Well, maybe not... But that smell is pretty bad.


----------



## newsposter (Aug 18, 2002)

so how does weakness get away selling already upgraded units if you legally arent allowed to pop the top? are they 'owned' vs leased?


----------



## incog-neato (Sep 18, 2007)

Well, it's relegated to my basement computer monitor anyway because I'm still not ready to move it to my L/R PDP in place of Mr. TiVo (as my wife affectionaly calls it - the HR10 that is) and I don't want to take the chance of getting an HR21. I'm hoping in a few more months it will be "de-ashed" and ready for prime time. 


badmonkey said:


> That's horrible! That smell would be reason enough for me to request a replacement. I'd rather deal with missed recordings that the smell of cigarette smoke!
> 
> Well, maybe not... But that smell is pretty bad.


----------



## bigpuma (Aug 12, 2003)

newsposter said:


> so how does weakness get away selling already upgraded units if you legally arent allowed to pop the top? are they 'owned' vs leased?


I don't think anyone has suggested it is illegal to pop the top, just that it voids the warranty. Weaknees provides their own warranty to their customers.


----------



## newsposter (Aug 18, 2002)

bigpuma said:


> I don't think anyone has suggested it is illegal to pop the top, just that it voids the warranty. Weaknees provides their own warranty to their customers.
******************************
[Brief A] Please quote the stretch of the forum thread from "## incog-neato (Sep" through "of cigarette smoke!".
******************************
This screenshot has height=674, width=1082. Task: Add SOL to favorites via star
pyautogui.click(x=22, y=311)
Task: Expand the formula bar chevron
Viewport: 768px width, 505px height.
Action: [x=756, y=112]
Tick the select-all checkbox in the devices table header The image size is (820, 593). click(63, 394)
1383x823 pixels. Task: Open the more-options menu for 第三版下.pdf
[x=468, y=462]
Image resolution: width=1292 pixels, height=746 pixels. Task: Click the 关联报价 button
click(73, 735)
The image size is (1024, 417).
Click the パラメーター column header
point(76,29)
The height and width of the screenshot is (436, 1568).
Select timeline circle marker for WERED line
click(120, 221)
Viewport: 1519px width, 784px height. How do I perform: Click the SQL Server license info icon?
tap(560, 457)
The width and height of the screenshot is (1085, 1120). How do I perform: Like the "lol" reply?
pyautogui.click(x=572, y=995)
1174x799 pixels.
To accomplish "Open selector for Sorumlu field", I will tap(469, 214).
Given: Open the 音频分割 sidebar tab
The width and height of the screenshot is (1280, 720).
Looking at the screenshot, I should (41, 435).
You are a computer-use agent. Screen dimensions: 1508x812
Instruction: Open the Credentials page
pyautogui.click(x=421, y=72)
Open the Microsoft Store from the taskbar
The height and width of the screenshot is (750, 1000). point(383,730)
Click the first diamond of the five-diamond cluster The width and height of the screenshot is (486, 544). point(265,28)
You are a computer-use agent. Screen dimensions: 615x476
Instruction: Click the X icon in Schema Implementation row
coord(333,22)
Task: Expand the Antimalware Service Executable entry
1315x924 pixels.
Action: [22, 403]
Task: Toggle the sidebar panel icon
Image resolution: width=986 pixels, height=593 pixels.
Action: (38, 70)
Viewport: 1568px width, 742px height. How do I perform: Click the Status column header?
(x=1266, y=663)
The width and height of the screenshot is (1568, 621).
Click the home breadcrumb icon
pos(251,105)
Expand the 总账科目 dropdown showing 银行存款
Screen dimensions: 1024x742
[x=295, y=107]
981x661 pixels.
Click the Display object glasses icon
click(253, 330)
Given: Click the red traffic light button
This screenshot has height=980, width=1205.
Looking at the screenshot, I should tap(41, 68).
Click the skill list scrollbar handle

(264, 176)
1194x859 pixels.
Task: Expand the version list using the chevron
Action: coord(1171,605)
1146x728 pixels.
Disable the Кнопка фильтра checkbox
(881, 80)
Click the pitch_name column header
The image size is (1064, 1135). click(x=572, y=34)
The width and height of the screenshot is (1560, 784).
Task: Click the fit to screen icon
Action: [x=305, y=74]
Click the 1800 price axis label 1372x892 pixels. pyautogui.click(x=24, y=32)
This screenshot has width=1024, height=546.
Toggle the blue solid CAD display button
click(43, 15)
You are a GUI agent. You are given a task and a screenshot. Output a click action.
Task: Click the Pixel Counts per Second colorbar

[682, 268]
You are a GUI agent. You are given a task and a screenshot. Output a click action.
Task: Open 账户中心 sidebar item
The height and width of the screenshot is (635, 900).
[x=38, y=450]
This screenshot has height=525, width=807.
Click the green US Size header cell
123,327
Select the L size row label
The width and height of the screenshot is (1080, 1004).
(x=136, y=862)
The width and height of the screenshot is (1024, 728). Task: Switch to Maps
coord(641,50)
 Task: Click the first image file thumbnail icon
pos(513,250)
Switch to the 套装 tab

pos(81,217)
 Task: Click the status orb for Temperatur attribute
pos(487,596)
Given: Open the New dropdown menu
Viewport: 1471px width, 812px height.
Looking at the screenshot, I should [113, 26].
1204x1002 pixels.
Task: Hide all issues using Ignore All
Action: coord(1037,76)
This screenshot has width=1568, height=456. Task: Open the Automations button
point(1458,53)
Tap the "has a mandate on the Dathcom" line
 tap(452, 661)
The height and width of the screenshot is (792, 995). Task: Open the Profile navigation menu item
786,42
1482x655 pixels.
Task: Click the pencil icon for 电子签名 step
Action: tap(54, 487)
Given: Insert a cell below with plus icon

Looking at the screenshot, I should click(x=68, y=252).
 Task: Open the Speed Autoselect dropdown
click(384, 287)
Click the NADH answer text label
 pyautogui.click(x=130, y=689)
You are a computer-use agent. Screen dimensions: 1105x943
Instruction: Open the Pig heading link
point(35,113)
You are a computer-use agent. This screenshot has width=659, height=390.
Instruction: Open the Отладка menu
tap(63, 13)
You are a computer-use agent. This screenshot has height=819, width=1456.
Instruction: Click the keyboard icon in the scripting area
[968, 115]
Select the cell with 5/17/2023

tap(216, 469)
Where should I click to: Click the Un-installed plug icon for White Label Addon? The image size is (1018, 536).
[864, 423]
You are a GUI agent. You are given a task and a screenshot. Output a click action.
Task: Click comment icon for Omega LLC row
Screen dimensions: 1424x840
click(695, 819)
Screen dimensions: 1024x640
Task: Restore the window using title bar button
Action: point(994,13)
******************************
[Brief B] Print the stretch of the records from the line containing "a mandate on" through the line containing "Action: tap(54, 487)", with no other lines.

[Full solution A]
## incog-neato (Sep 18, 2007)

Well, it's relegated to my basement computer monitor anyway because I'm still not ready to move it to my L/R PDP in place of Mr. TiVo (as my wife affectionaly calls it - the HR10 that is) and I don't want to take the chance of getting an HR21. I'm hoping in a few more months it will be "de-ashed" and ready for prime time. 


badmonkey said:


> That's horrible! That smell would be reason enough for me to request a replacement. I'd rather deal with missed recordings that the smell of cigarette smoke!

[Full solution B]
Tap the "has a mandate on the Dathcom" line
 tap(452, 661)
The height and width of the screenshot is (792, 995). Task: Open the Profile navigation menu item
786,42
1482x655 pixels.
Task: Click the pencil icon for 电子签名 step
Action: tap(54, 487)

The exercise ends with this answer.